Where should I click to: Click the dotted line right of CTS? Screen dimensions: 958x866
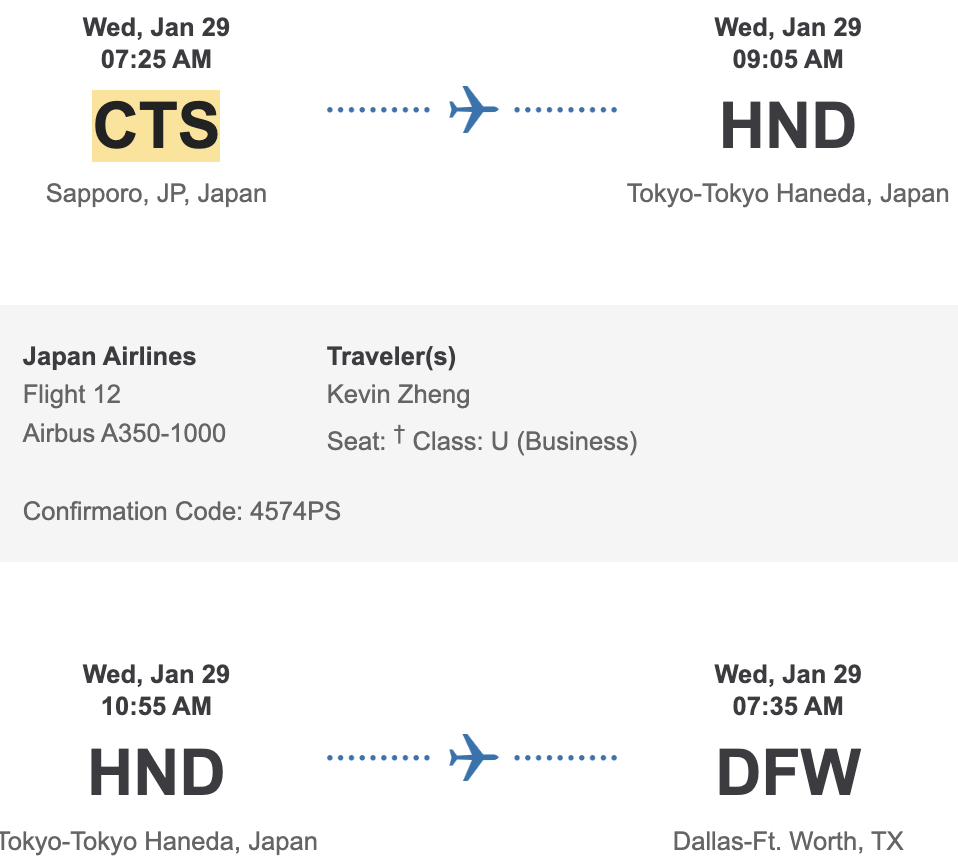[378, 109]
########################################
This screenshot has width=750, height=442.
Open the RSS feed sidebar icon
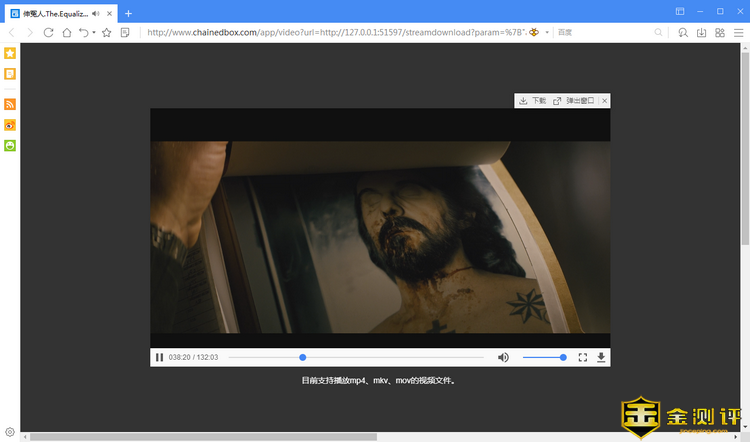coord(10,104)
########################################
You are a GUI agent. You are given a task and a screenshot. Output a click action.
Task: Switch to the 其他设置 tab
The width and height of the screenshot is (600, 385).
########################################
**Work request**
Each line above that contains the word "height" should be counted, and only the total given.

**Answer box**
2